The film proceeds like a visual symphony: a series of interrelated harmonies and motifs building to a chorus of mounting climaxes which do not resolve the overall theme. Beautiful widescreen images make full use of the cinematic frame to explore the limits of a subjective perspective, with some disorienting play on identification as the camera creeps forwards towards potential victims at unusual angles and heights. If they represent the perspective of the killer, then the killer is the nameless dread which stalks the characters rather than any particular person. We are asked not to identify with either victim or antagonist, but to immerse ourselves in a garish, surreal landscape, at once familiar and extremely unnerving. Though primarily focused on the power of individual images and camera movements, the film is edited again for maximum disjuncture, alternating traditional shot-reverse-shot patterns with intercutting and montages which produce no consistent style. With the continuing presence of the howling score, the film's rhythm often seems more insistent than it is, with the slow, dreamlike meandering through the corridoors of the girl's school intercut with momentary flashes of pending and actual violence.

Suspiria is a sensory immersion which concentrates on the orchestration of suspense and violence in the name of an exploration of the roots of evil.
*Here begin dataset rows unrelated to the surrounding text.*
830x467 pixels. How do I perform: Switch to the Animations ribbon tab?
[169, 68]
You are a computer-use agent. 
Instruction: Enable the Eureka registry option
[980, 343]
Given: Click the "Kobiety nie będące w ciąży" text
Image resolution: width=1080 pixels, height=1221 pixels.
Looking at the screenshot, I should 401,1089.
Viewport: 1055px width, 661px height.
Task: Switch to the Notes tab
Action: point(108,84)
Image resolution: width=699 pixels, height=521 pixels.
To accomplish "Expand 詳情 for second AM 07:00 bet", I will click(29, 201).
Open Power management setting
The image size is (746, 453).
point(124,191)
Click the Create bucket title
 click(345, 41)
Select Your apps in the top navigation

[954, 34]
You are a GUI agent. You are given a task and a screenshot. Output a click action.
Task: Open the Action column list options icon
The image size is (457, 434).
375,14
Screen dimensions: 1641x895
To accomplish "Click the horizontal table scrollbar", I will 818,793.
It delves into the primal depths of a film viewer's experience and emerges not with a cold grip on the soul, but having thoroughly assaulted the nerves. For some this will remain a superficial and exploitative venture. It is extremely violent and one of the most strident and noisy films the genre has ever produced. But it is equally fair to see the film as a necessary redress of the rational, a fundamental evocation of the roots of human terror ­ our fear of being alone in the dark with the unknown. Suspiria works, and the more familiar and predictable the plot becomes, the more we suspend our rational engagement with the details. We find ourselves lost in a mindscape as vivid as our own upon hearing the tale by the campfire, and as we leave the theatre to face the darkness, we can't but feel that uneasy chill that comes with the dying embers.